**Information given**
################
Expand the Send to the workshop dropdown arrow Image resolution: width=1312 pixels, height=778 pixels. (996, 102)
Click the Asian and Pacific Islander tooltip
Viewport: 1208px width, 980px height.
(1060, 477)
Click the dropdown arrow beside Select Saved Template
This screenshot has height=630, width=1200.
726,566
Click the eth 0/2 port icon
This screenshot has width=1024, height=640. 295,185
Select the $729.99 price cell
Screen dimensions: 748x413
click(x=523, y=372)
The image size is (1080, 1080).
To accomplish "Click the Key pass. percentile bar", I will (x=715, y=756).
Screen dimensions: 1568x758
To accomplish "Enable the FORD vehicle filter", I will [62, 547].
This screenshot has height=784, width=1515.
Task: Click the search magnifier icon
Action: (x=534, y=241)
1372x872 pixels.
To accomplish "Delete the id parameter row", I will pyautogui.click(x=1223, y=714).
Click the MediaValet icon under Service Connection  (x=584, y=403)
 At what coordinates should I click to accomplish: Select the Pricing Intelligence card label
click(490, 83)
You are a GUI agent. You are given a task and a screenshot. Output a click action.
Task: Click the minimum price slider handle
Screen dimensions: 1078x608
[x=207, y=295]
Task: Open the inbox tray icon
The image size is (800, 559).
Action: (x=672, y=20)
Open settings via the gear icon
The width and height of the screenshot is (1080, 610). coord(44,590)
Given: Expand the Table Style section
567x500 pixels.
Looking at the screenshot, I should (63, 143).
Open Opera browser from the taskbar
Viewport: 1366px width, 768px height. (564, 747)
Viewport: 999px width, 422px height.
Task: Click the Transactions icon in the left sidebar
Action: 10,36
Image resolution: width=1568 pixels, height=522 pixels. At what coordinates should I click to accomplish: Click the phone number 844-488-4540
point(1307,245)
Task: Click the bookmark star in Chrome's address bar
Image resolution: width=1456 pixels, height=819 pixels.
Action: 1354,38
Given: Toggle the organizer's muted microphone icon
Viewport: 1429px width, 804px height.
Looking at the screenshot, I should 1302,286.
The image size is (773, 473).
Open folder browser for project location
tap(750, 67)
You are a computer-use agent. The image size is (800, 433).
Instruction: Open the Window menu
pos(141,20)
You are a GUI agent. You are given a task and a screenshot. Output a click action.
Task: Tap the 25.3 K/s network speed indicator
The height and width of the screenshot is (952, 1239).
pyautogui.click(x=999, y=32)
################
**Exercise directions**
Going back over the entries above, copy word for word every line from the one that has "Open Opera browser from the taskbar" on through the one that has "The image size is (773, 473).".

**Finished exercise**
Open Opera browser from the taskbar
Viewport: 1366px width, 768px height. (564, 747)
Viewport: 999px width, 422px height.
Task: Click the Transactions icon in the left sidebar
Action: 10,36
Image resolution: width=1568 pixels, height=522 pixels. At what coordinates should I click to accomplish: Click the phone number 844-488-4540
point(1307,245)
Task: Click the bookmark star in Chrome's address bar
Image resolution: width=1456 pixels, height=819 pixels.
Action: 1354,38
Given: Toggle the organizer's muted microphone icon
Viewport: 1429px width, 804px height.
Looking at the screenshot, I should 1302,286.
The image size is (773, 473).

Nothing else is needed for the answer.